#### [Work order]
Write out every record below exactly as it appears, omitting the pictures.

#### [Data to process]
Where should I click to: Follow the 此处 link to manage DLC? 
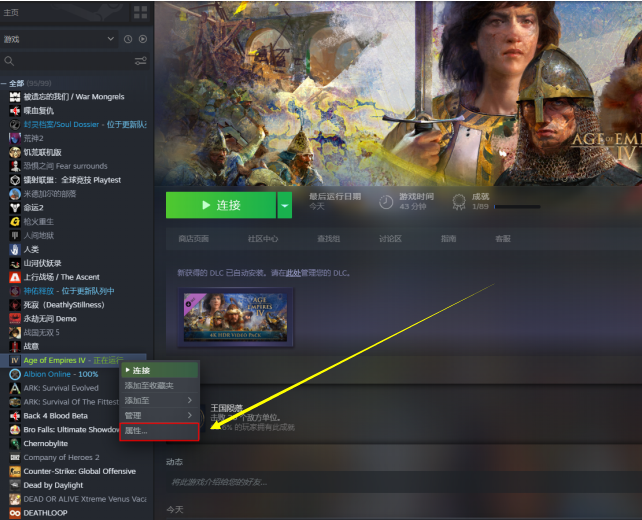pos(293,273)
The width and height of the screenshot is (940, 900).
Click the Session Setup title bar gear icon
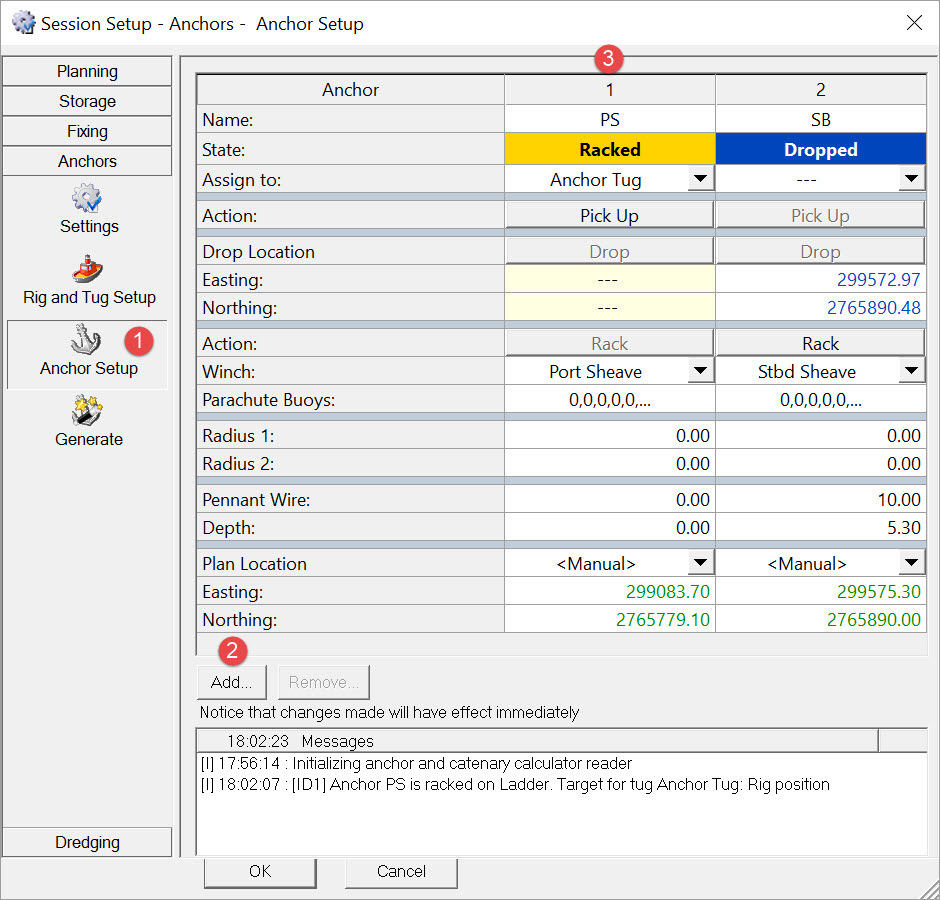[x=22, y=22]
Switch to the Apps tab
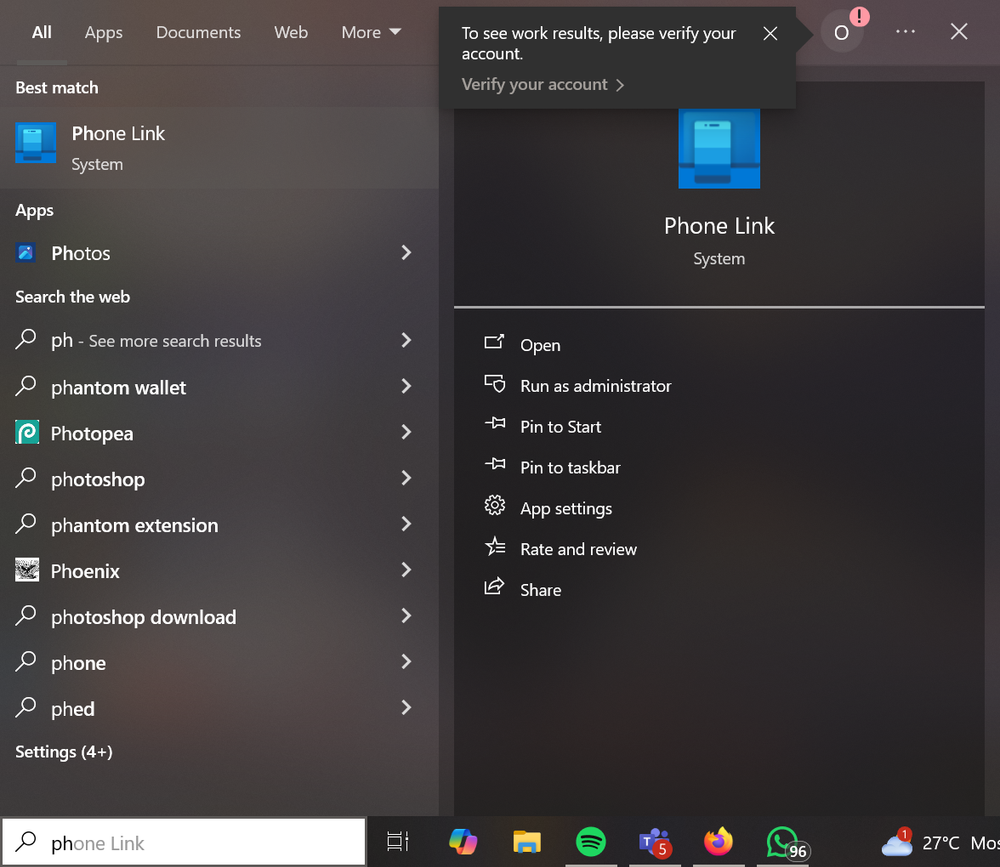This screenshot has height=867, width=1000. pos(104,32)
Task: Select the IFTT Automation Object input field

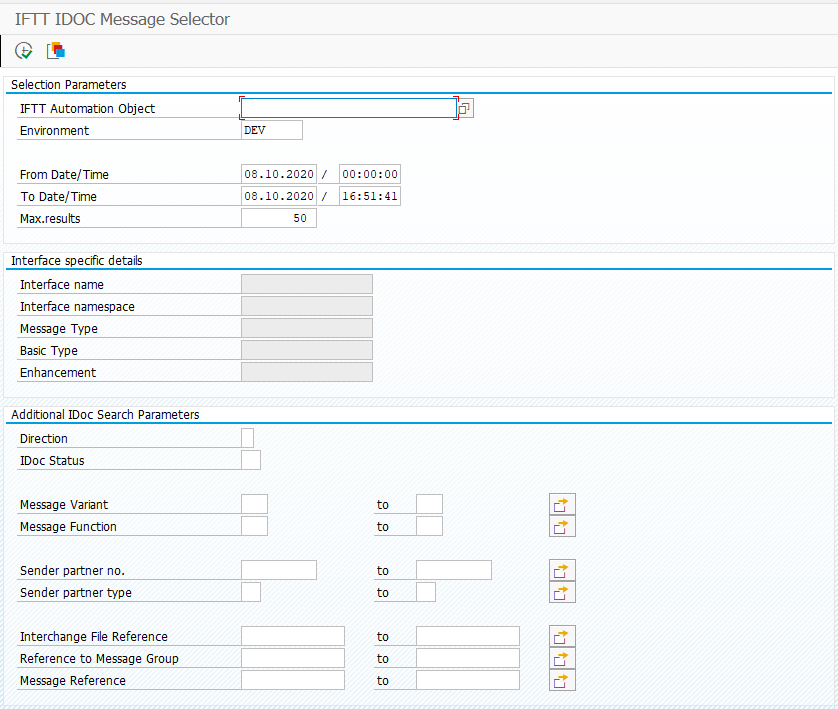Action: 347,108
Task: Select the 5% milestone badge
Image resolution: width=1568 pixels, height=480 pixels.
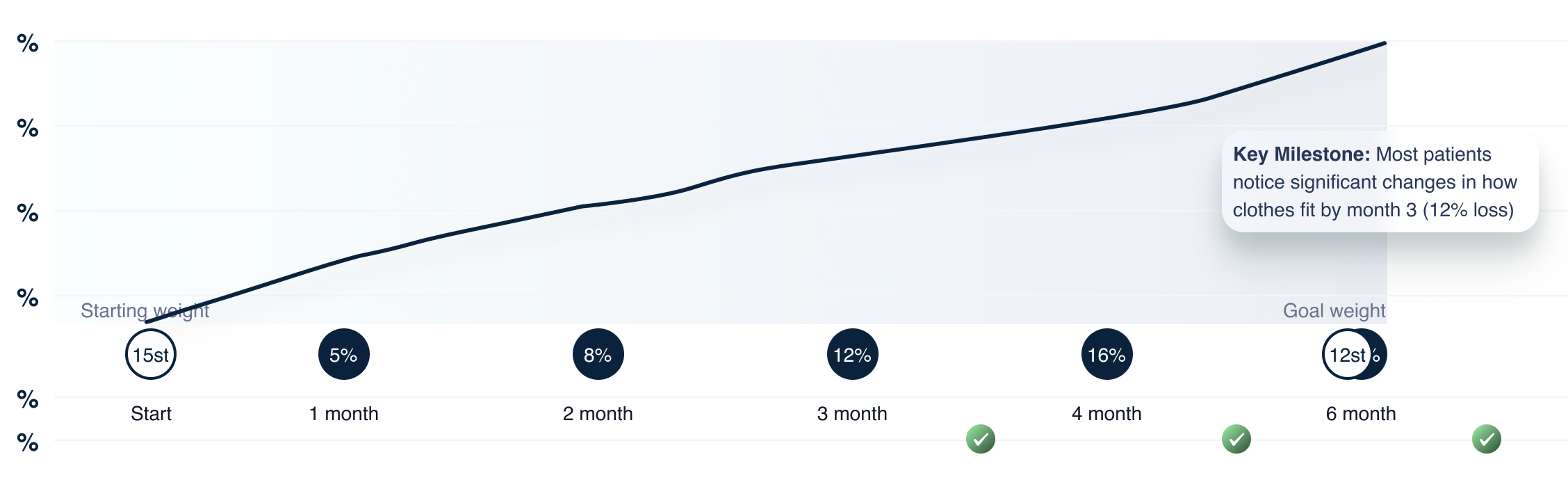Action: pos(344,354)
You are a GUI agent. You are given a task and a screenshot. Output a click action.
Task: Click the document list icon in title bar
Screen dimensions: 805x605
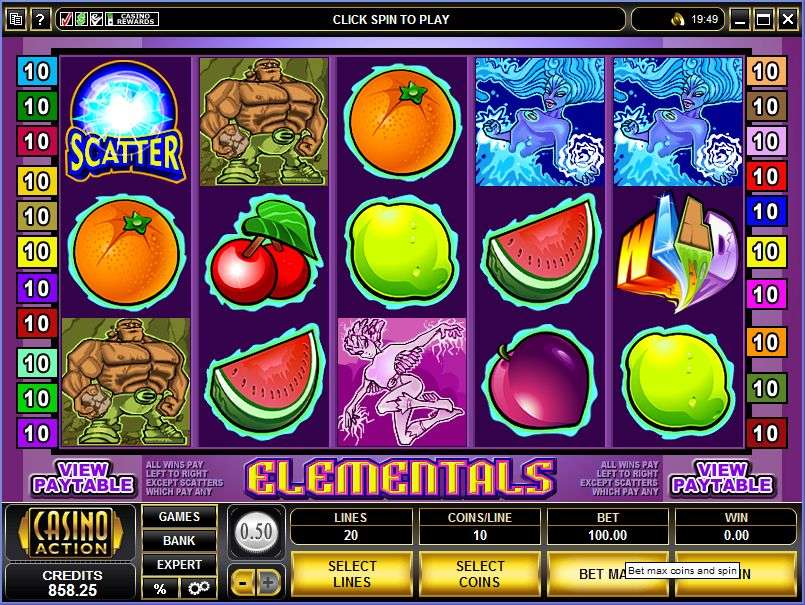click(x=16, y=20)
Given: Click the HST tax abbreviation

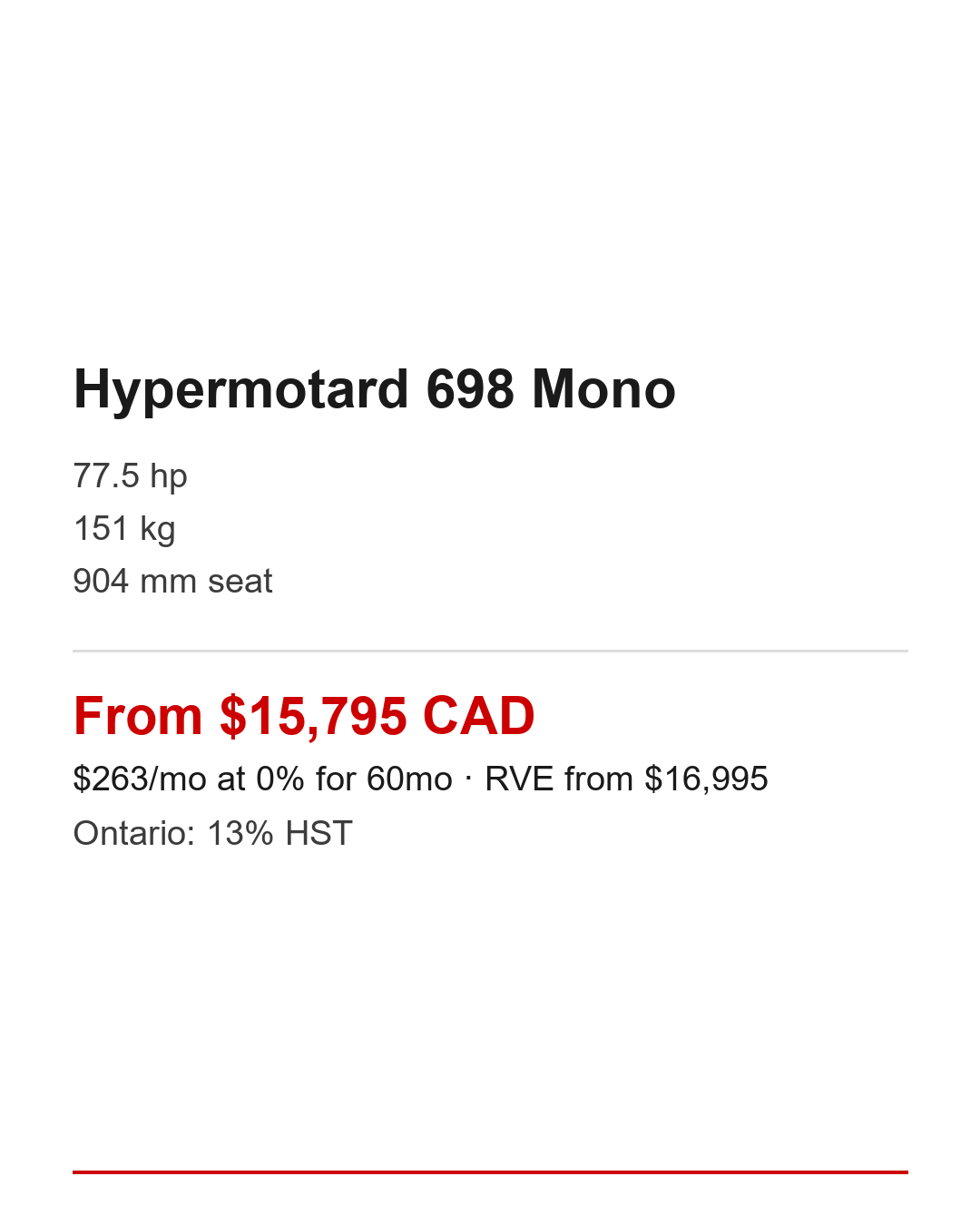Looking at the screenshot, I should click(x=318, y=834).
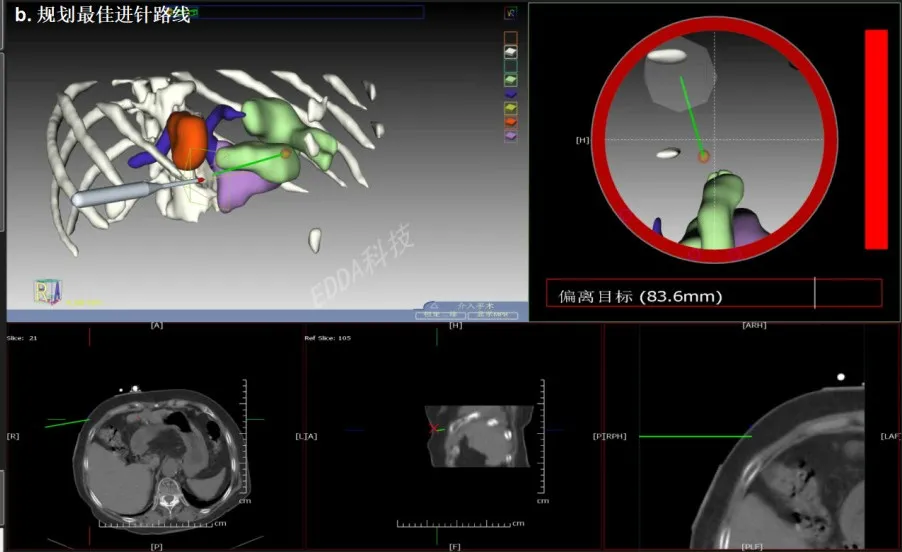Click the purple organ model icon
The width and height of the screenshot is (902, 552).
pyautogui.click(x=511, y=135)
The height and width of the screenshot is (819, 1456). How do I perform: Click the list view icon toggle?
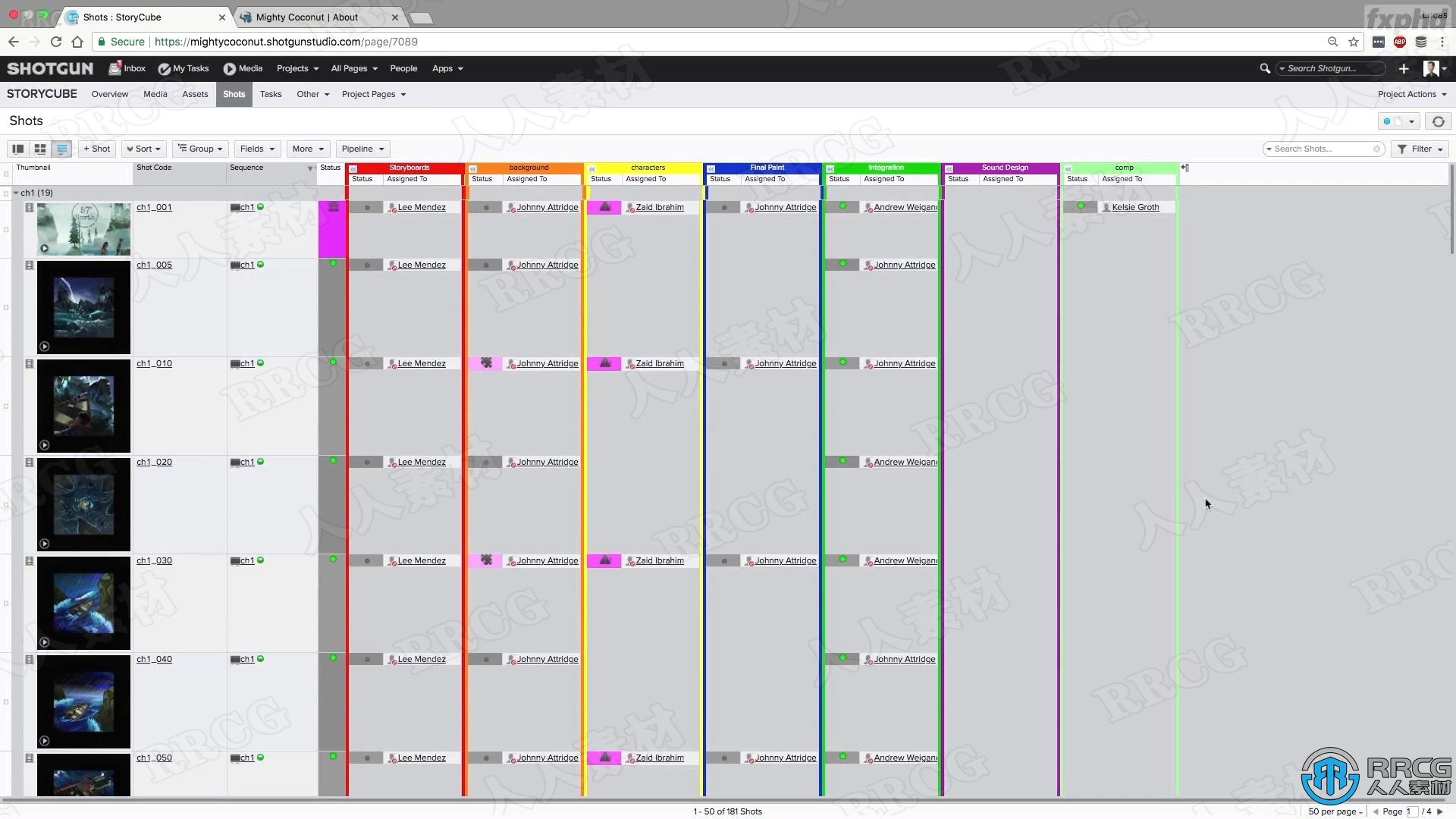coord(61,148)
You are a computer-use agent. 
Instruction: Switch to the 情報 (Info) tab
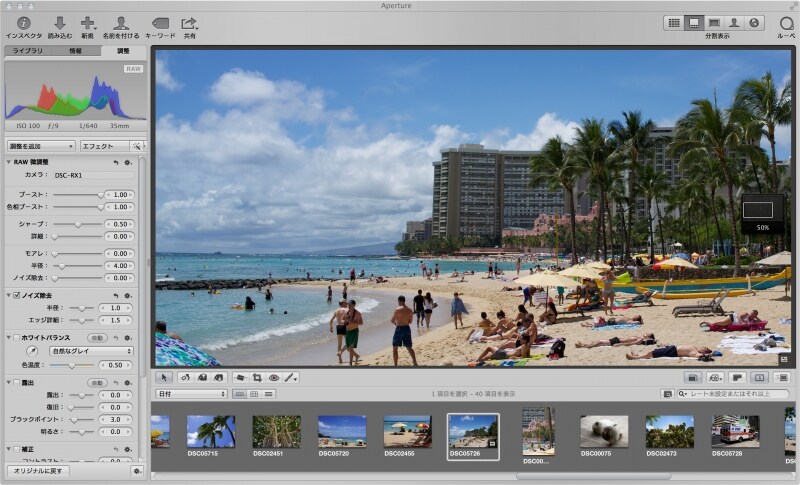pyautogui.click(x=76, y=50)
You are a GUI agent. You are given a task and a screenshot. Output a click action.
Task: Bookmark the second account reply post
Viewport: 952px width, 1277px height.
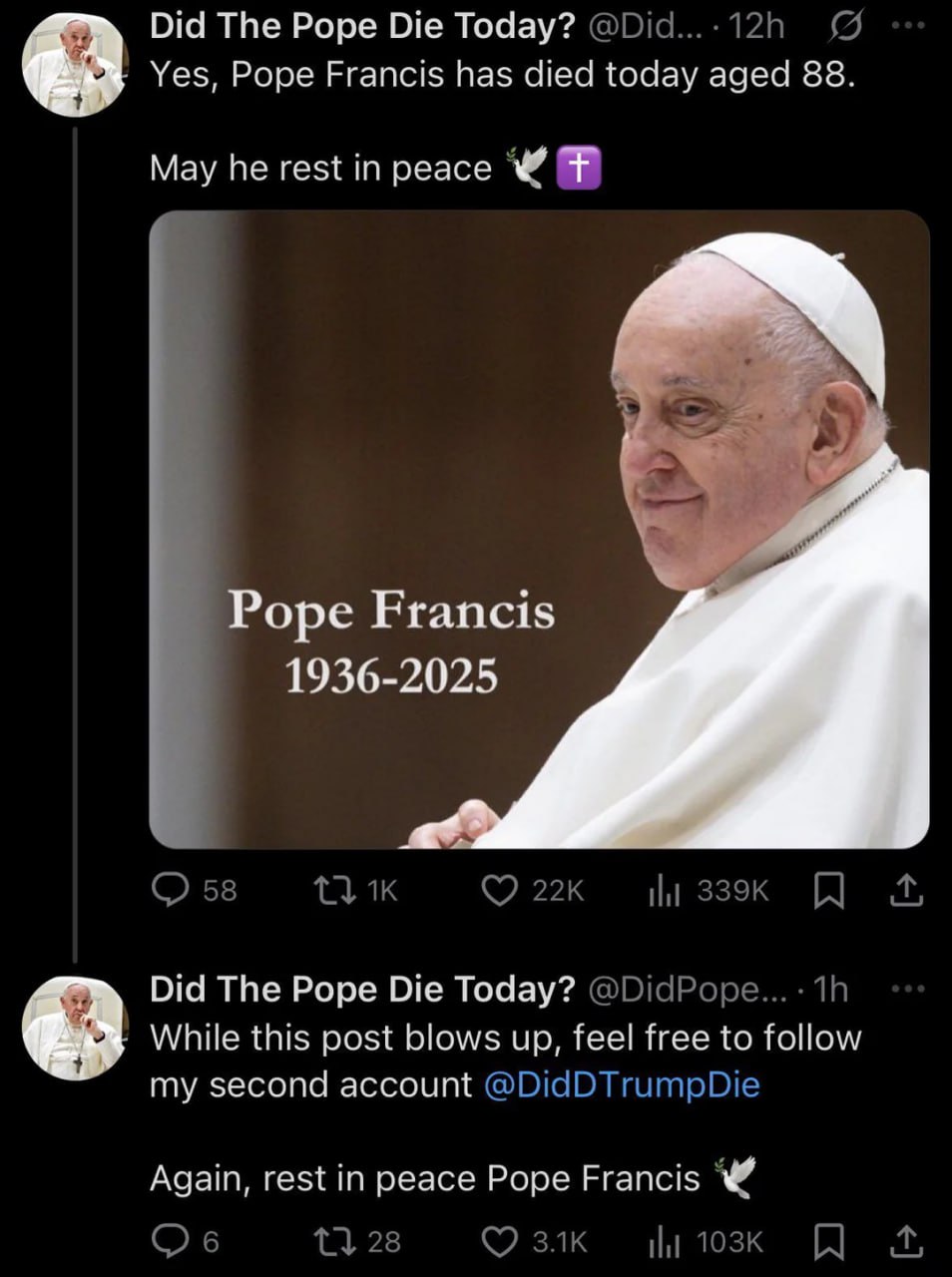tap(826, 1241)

#### [Response for this exercise]
Where should I click to: Follow the 此处 link to manage DLC? 
pos(293,273)
The width and height of the screenshot is (940, 900).
Click the Session Setup title bar gear icon
[x=22, y=22]
Switch to the Apps tab
This screenshot has height=867, width=1000. pos(104,32)
Task: Select the IFTT Automation Object input field

Action: 347,108
Task: Select the 5% milestone badge
Image resolution: width=1568 pixels, height=480 pixels.
Action: pos(344,354)
You are a GUI agent. You are given a task and a screenshot. Output a click action.
Task: Click the document list icon in title bar
Screen dimensions: 805x605
click(x=16, y=20)
Given: Click the HST tax abbreviation

Looking at the screenshot, I should click(x=318, y=834).
Click the purple organ model icon
The width and height of the screenshot is (902, 552).
pyautogui.click(x=511, y=135)
The height and width of the screenshot is (819, 1456). How do I perform: Click the list view icon toggle?
coord(61,148)
You are a computer-use agent. 
Instruction: Switch to the 情報 (Info) tab
pyautogui.click(x=76, y=50)
You are a GUI agent. You are given a task and a screenshot. Output a click action.
Task: Bookmark the second account reply post
Viewport: 952px width, 1277px height.
tap(826, 1241)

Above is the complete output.